Trait opens doors for lentils
GroundCover™ Supplement Issue: 125 Nov - Dec | Author: Tom Bicknell
PBA Hurricane XT has taken the pulse industry by storm, as growers embrace this lentil variety’s herbicide tolerance
When breeding work began on lentils in the mid-1990s, there was a list of issues that needed to be addressed to make the crop more suitable for Australian growing conditions. Knowing which to prioritise was difficult, but weed control soon rose to the top for the small but rapidly growing industry.
The varieties available to growers had largely come from traditional lentil-growing regions where hand weeding was common – they had no tolerance for herbicides and struggled with soil herbicide residues. As a result, growers embracing lentils often cut some commonly used herbicides from their crop rotations, to the detriment of their ability to control weeds.
“We were heading on a downward spiral. We were reducing herbicides on cereals to avoid herbicide residues, and we had very limited safe options in our pulses, so we were just increasing the weed seedbank,” says Larn McMurray of the South Australia Research and Development Institute (SARDI), a division of Primary Industries and Regions SA.
As part of a GRDC-funded project, SARDI has spent five years researching ways to improve weed management in pulses through herbicide tolerance. The research dovetails with earlier work by Pulse Breeding Australia (PBA) and Agriculture Victoria that resulted in the 2013 release of the PBA Hurricane XT lentil variety.

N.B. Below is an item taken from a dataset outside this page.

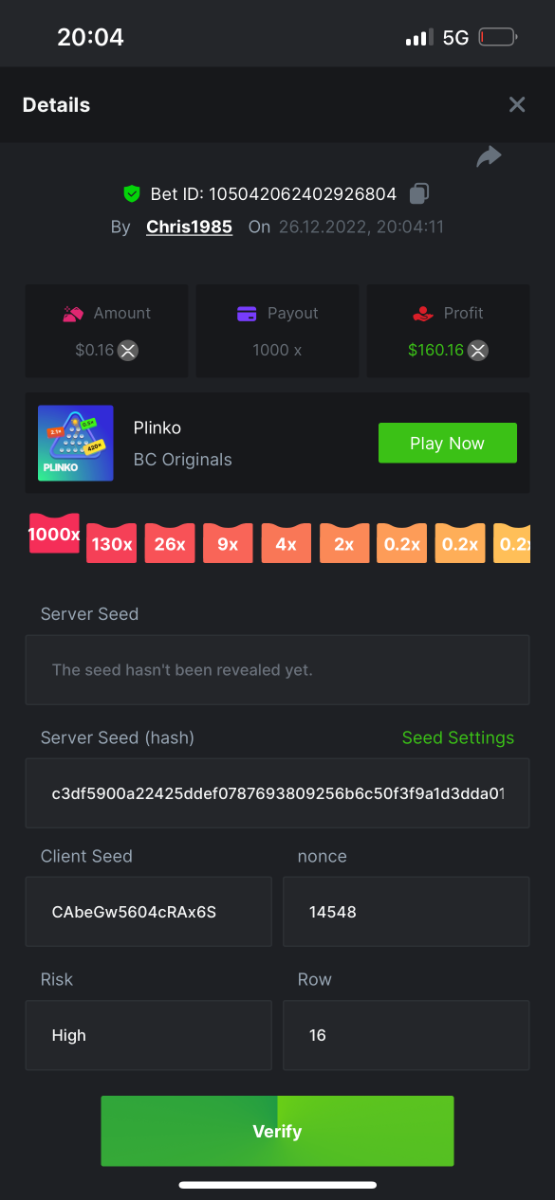Open the Row field set to 16
The image size is (555, 1200).
406,1035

PBA Hurricane XT is the second lentil variety with improved tolerance to Group B herbicides and offers growers significant improvement in weed-control options. The small lentil variety’s tolerance of soil residues has also opened up opportunities to grow lentils in areas previously considered unsuitable, particularly drier regions where some residues can last three years or longer.
“It’s now the dominant Australian lentil variety within three years of its release,” Mr McMurray says. “It’s had a very high level of uptake, which highlights the importance for growers of improved herbicide tolerance and weed control in lentils.”
Results point to future
It had been difficult to gauge the full extent of the residue problems for lentils until a tolerant variety such as PBA Hurricane XTA became available. Lentils’ interactions with herbicides were not previously well understood, and it wasn’t until researchers could see how a tolerant variety compared that they could quantify the potential.

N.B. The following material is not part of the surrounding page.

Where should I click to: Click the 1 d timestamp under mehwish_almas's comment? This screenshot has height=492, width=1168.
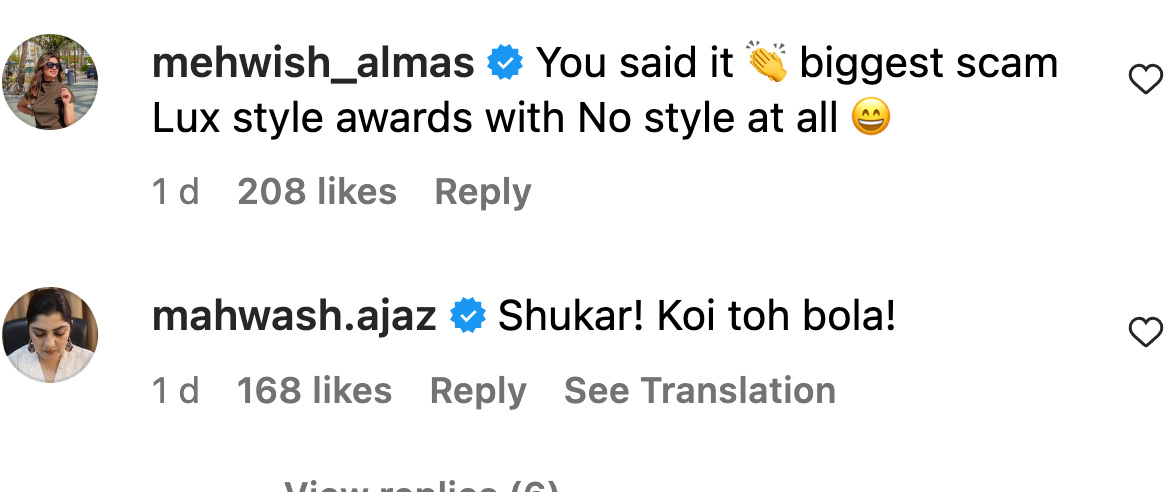click(176, 192)
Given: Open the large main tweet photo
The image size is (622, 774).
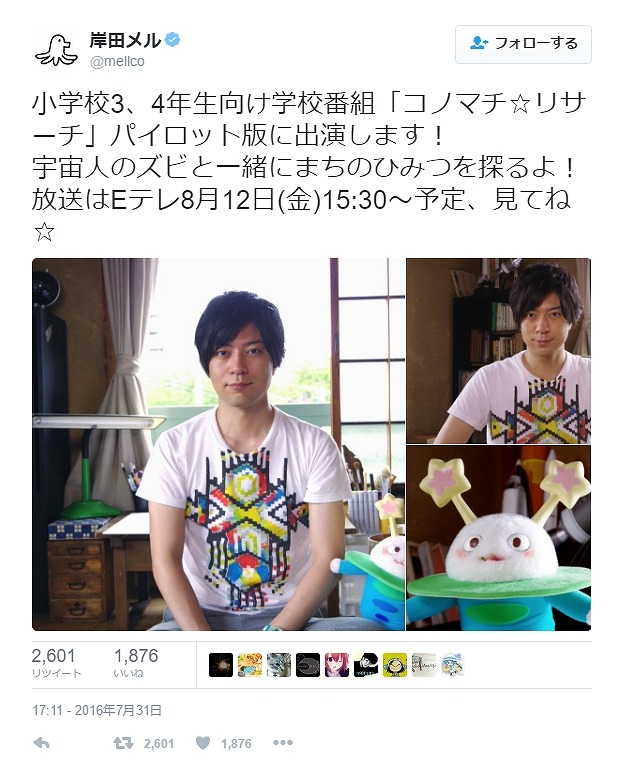Looking at the screenshot, I should (x=218, y=444).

“Now we’ve made some progress with herbicide tolerance, that’s opened up more opportunities – it’s made us aware of what else we can do,” Mr McMurray says.
Tolerance to Group B herbicides has been a big improvement, but it’s just the beginning. In its current phase of research, SARDI is working on adding tolerance to other chemistries. If this research is successful, these new traits could add significant flexibility and longevity to weed-control options in lentils.
“We’re looking at Group C technology, which is commonly used in pulses, but at the moment regularly causes damage to them,” Mr McMurray says.
Group C tolerance is now being incorporated into the elite material of the PBA breeding program, which is supported by the GRDC, including into PBA Hurricane XT. “We’re also exploring alternative technologies like Group I, which doesn’t have a lot of research history, but could offer big returns if it pays off.
“We’re looking at combining those tolerances – to Groups B, C and I – and taking pulses from where they had zero options to having some really strong weed-control options, and can add strength to the rotation system because of their greater ability to handle residues.”